# Information shown start

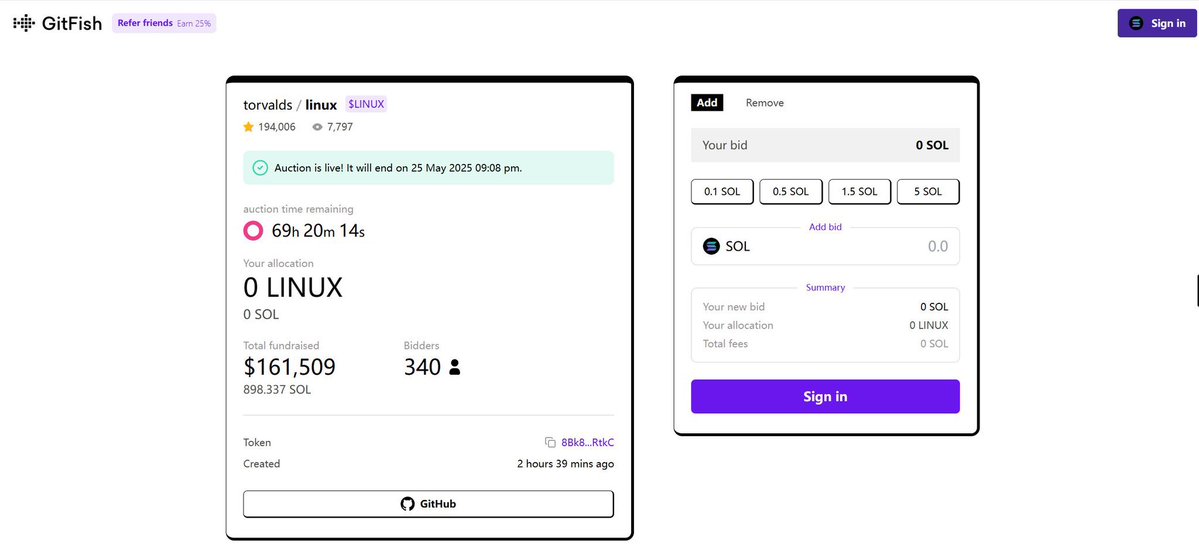
Task: Switch to the Add tab
Action: pyautogui.click(x=707, y=102)
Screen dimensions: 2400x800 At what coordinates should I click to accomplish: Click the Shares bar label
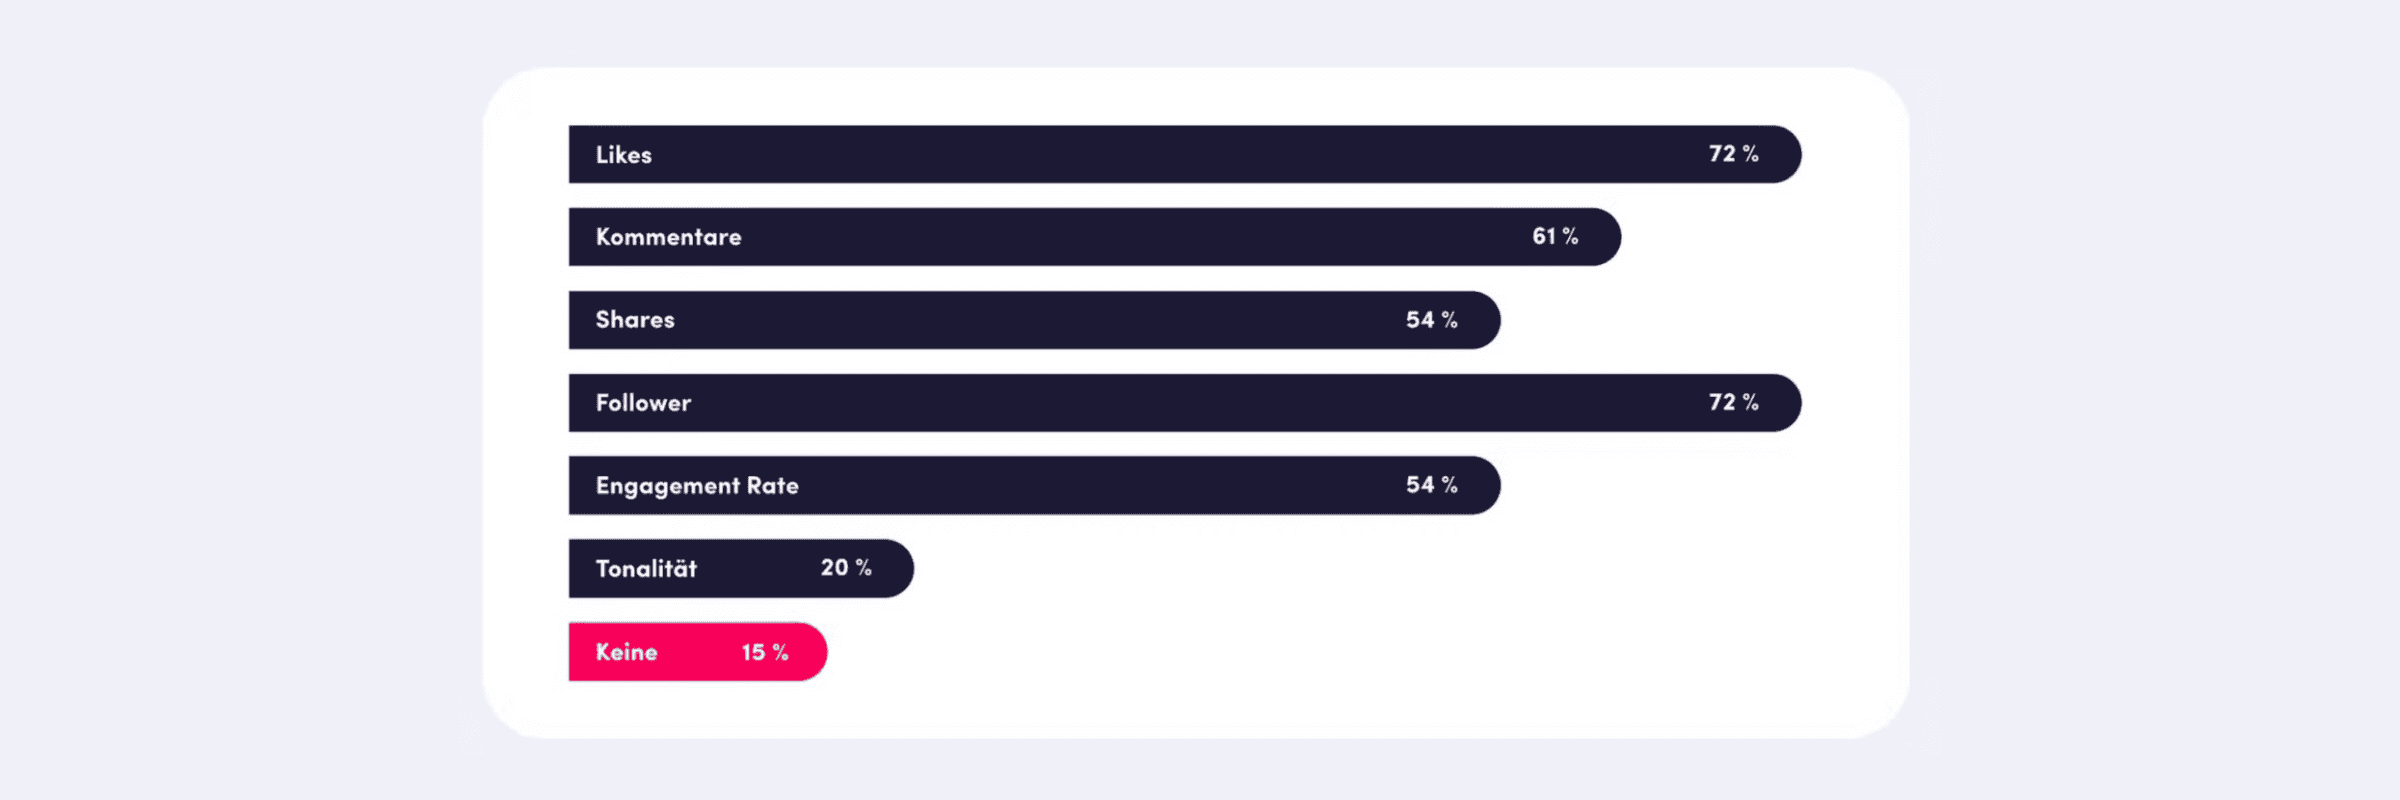point(635,320)
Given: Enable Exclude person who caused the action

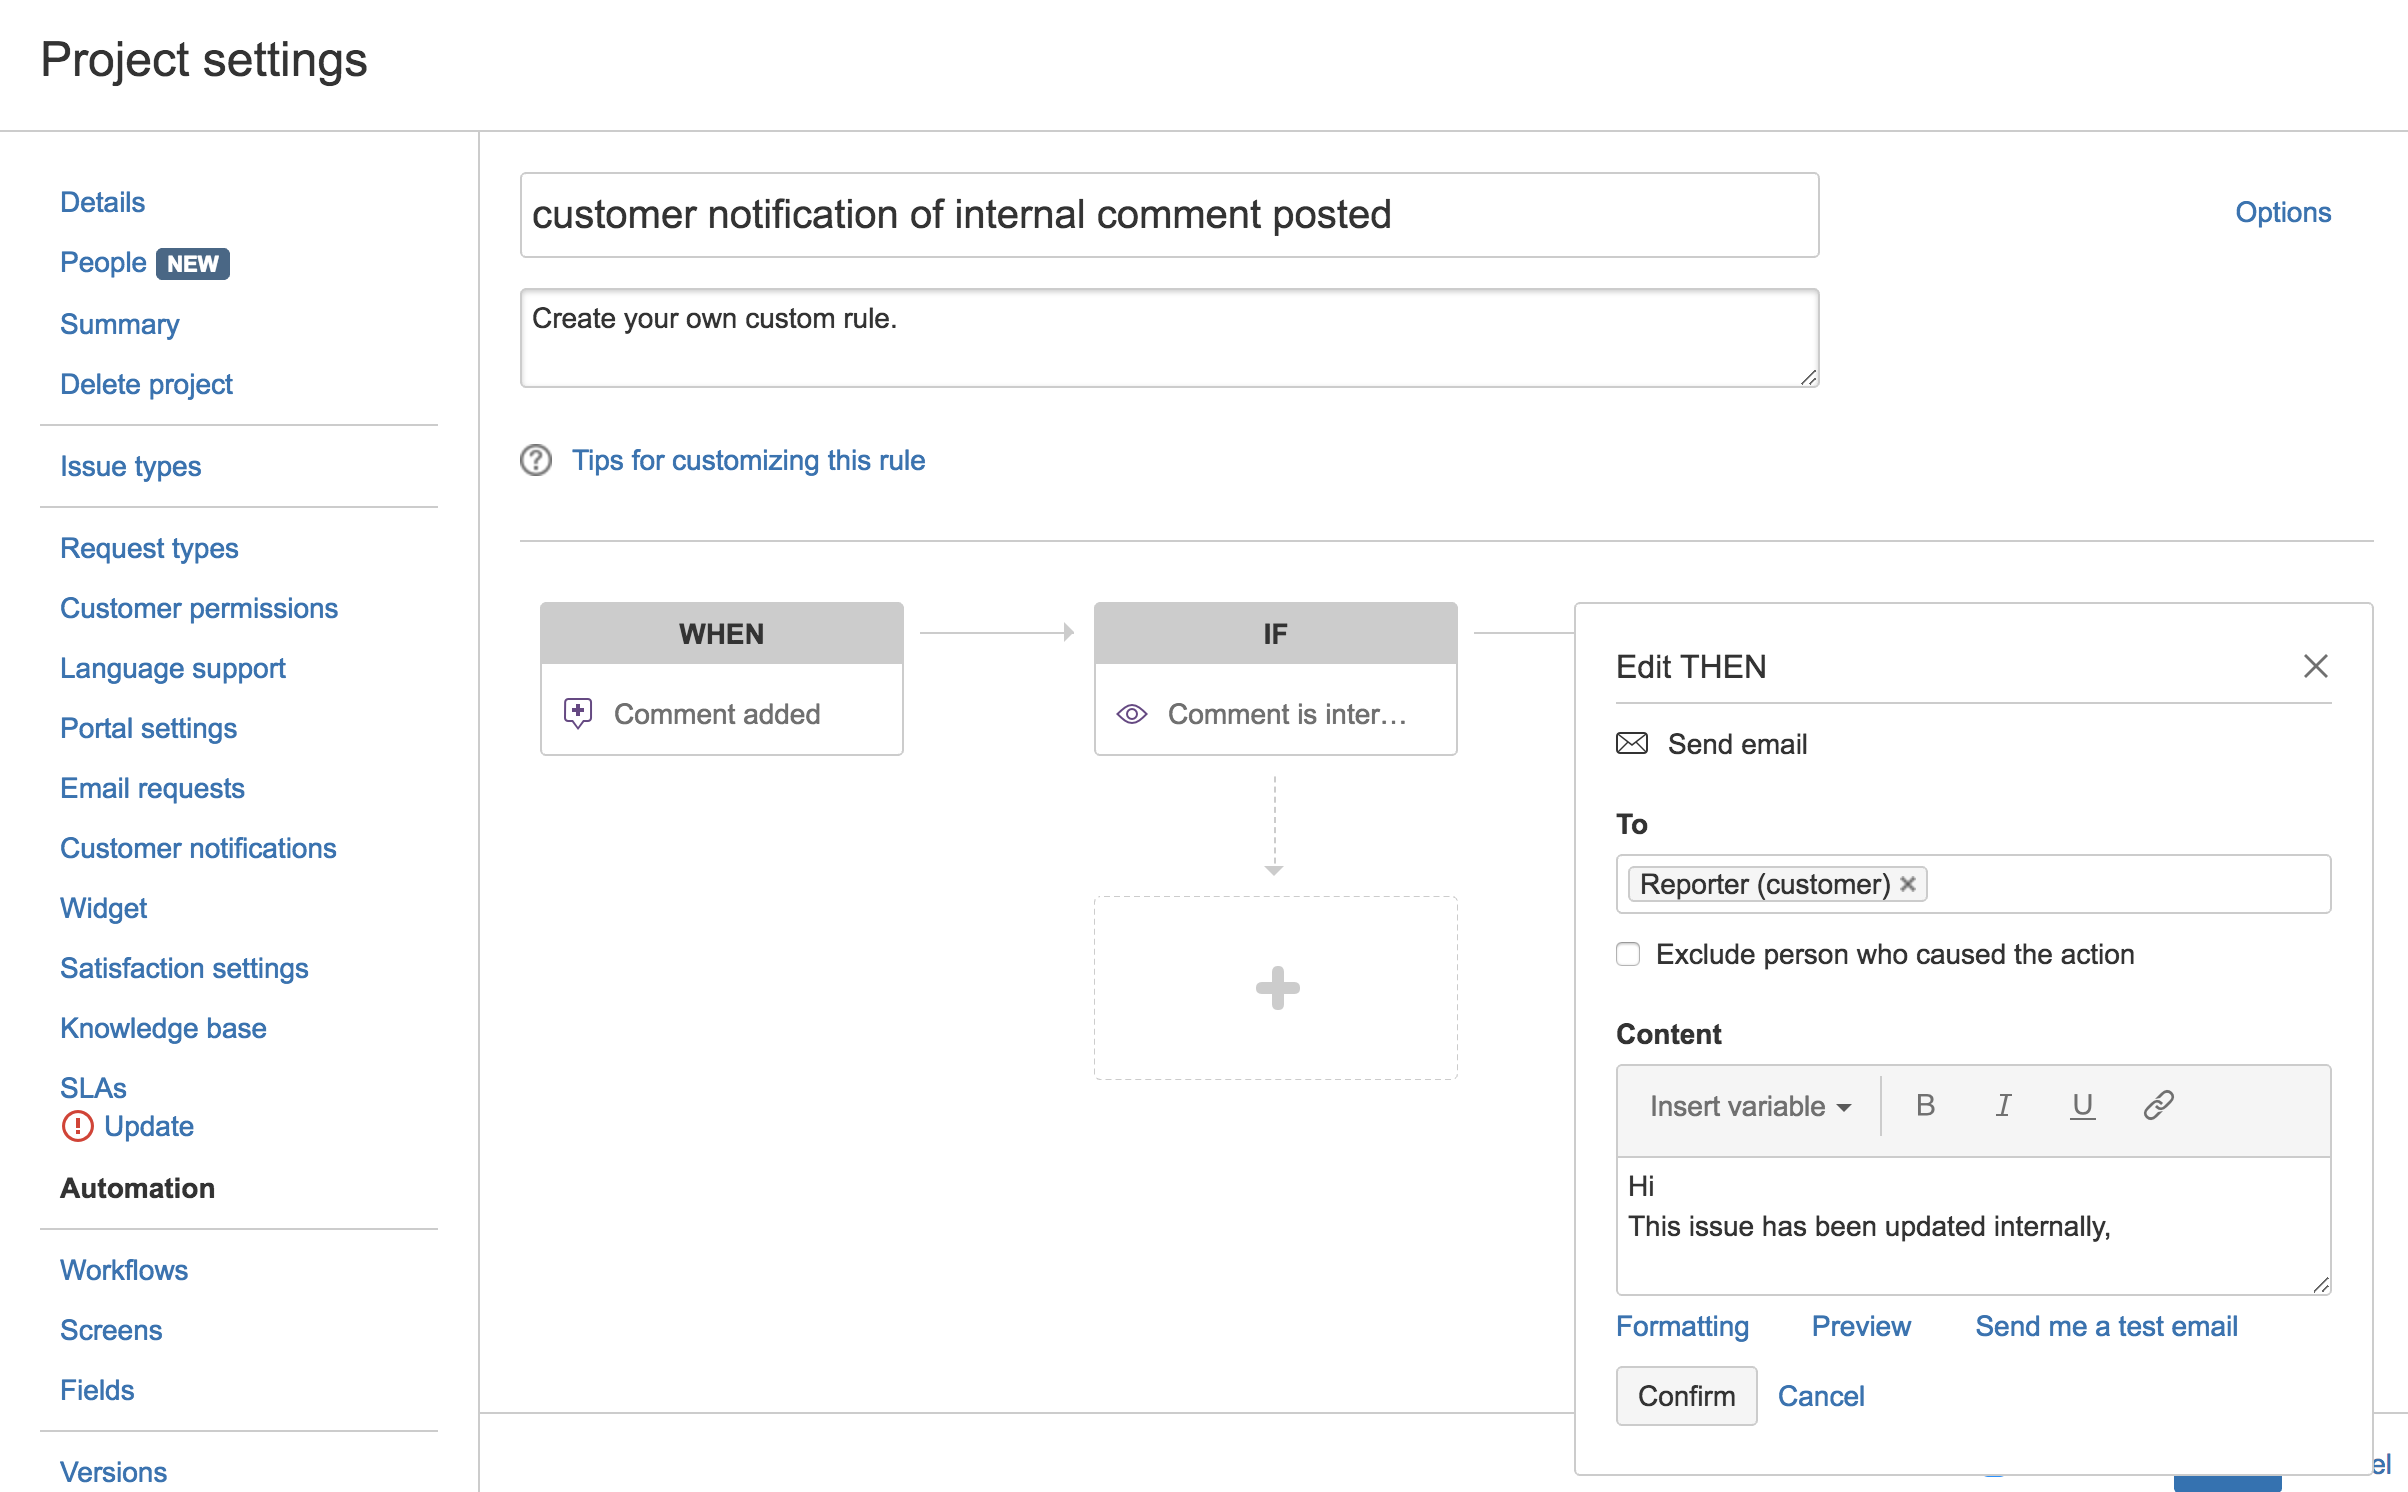Looking at the screenshot, I should 1627,954.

# Information shown end

◆ **Instructions to follow**
Reproduce the lines from the one containing "Screen dimensions: 2400x800" through the end of the entries, substituting "Likes" for "Shares" and changing nothing else. Leave the pictures out.

◆ **Answer to this problem**
Screen dimensions: 2400x800 At what coordinates should I click to accomplish: Click the Likes bar label
point(635,320)
Given: Enable Exclude person who caused the action

Looking at the screenshot, I should 1627,954.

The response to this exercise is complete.